Rappelons, qu’en général, le mandat le prévoit. Il n’existe pas de texte fixant le pourcentage du séquestre. Pour autant le montant doit être suffisant et effectif pour constituer une garantie en faveur du vendeur. Ainsi, faire signer au vendeur un compromis sans séquestre effectif ou avec un séquestre dérisoire expose la responsabilité de l’agence (CA Paris, 2e ch., sect. B, 25 nov. 1994, CA Paris, 27 février 2008, RG n° 06-19540). Précisons qu’un séquestre effectif est un séquestre encaissé et non un chèque « gardé au dossier ». Si le séquestre n’est pas réglé par chèque de banque, il conviendra de prévoir une clause de caducité au compromis en cas de chèque sans provision.
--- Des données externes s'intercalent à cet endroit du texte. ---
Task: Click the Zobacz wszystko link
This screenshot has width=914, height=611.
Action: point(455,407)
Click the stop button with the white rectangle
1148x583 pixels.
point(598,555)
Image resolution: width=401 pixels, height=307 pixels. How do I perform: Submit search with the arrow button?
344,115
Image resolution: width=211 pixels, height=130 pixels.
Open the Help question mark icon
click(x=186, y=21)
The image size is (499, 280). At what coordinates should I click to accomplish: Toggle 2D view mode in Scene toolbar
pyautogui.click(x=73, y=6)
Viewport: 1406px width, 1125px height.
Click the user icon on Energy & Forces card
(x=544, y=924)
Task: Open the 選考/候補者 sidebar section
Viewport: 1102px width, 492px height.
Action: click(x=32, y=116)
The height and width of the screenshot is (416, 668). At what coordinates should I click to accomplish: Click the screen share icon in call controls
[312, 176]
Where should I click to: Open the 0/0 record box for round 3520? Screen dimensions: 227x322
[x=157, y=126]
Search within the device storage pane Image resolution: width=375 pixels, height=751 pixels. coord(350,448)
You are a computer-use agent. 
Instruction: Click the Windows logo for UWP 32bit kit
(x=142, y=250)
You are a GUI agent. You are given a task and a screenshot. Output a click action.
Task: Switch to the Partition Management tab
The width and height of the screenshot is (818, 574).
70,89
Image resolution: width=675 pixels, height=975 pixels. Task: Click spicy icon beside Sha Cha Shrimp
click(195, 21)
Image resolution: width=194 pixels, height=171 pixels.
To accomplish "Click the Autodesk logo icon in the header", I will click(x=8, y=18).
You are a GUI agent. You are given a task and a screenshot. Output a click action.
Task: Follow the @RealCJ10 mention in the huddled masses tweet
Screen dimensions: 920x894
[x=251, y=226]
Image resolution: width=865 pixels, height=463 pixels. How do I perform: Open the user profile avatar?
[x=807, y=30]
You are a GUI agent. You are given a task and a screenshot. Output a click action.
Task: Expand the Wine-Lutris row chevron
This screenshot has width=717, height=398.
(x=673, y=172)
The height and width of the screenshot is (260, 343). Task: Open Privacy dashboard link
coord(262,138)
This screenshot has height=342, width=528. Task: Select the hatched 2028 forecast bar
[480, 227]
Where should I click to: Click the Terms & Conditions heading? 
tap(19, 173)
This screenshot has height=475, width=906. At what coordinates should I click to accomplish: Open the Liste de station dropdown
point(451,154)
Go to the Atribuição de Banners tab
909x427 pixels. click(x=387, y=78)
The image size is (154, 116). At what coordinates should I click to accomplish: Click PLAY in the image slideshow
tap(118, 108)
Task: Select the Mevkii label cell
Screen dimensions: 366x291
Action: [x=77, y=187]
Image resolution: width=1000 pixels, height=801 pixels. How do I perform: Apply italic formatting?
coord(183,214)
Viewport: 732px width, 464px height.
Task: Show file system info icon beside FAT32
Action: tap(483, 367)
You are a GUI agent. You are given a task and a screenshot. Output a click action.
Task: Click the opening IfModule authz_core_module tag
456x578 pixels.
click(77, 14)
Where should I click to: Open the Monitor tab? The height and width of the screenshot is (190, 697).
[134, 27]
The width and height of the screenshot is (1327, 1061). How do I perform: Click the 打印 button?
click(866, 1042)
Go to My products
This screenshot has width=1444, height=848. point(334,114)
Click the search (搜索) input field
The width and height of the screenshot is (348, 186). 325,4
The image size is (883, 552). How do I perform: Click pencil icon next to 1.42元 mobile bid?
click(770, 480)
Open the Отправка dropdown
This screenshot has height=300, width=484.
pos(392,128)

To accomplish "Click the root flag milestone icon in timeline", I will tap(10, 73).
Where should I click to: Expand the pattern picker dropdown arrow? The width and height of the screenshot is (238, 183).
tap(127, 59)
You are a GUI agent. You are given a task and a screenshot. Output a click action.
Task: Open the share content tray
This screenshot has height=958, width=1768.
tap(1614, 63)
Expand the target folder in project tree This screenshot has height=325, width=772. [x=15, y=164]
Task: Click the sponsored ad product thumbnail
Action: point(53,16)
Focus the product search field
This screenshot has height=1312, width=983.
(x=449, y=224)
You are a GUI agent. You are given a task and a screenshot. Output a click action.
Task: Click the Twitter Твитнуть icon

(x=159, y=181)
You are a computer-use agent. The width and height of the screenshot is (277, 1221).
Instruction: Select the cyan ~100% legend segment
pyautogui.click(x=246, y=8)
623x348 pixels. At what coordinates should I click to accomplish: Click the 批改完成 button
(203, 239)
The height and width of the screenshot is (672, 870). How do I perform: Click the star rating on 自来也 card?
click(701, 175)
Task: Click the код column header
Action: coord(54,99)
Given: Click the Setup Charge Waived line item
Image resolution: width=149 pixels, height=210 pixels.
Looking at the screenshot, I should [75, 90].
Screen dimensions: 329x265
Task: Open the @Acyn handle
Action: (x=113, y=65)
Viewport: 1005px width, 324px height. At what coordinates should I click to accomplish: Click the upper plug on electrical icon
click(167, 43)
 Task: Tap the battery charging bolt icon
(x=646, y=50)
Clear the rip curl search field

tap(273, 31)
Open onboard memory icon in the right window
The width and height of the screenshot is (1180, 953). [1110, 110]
Obligations envers Tracfin
Demander, obtenir et conserver les justificatifs de la solvabilité de l’acquéreur est une obligation de l’agent immobilier à l’égard du vendeur mais également au regard de ses obligations envers Tracfin. En effet, les professionnels de l’immobilier doivent faire une déclaration de soupçon pour toutes sommes ou opérations dont ils « savent, soupçonnent ou ont de bonnes raisons de soupçonner qu’elles proviennent d’une infraction (…) ou participent au financement du terrorisme » (L 561-15 du Code monétaire et financier). Or cela nécessite forcement d’avoir les justificatifs de la solvabilité de l’acquéreur et de la provenance des fonds.
Assumer et en faire un bénéfice client
Enfin, j’entends souvent les agents immobiliers me dire : « Les clients ne veulent pas nous donner les justificatifs de leur solvabilité car nous ne sommes pas banquier. ». Encore faut-il les demander sans s’excuser : c’est normal. Il faut également expliquer clairement les règles : le vendeur souhaite s’engager avec des acquéreurs dont le projet est sérieux et qui ont des chances d’obtenir leur financement. En outre, l’agence doit vérifier la solvabilité des acquéreurs pour présenter efficacement l’offre au vendeur. Les acquéreurs vous opposent toujours un refus : rappelez-leur que, si en tant qu’acquéreurs ils ont besoin d’être rassurés sur le bien (production des diagnostics, mesurage, information copropriété etc.), les vendeurs, de leur côté, ont besoin d’être tranquillisés sur leur solvabilité. Ils persistent dans leur refus ? Mettez-les à la place du vendeur : « Si vous étiez vendeur, que diriez-vous si l’agence vous demandait de vous engager sans avoir vérifié les justificatifs des revenus de vos acquéreurs ? Vous trouveriez cela anormal ? Vous auriez raison. ». Les acquéreurs campent sur leur position ? Vous n’avez pas d’autre choix que de dire au vendeur que vous n’avez pas pu obtenir les justificatifs demandés et de le mettre en garde.
Pour conclure, une telle démarche peut apparaître comme une contrainte administrative supplémentaire. Mais pourquoi perdre du temps sur une vente qui risque de ne pas aboutir faute de solvabilité ? Comme quoi le droit et le bon sens économique peuvent faire cause commune.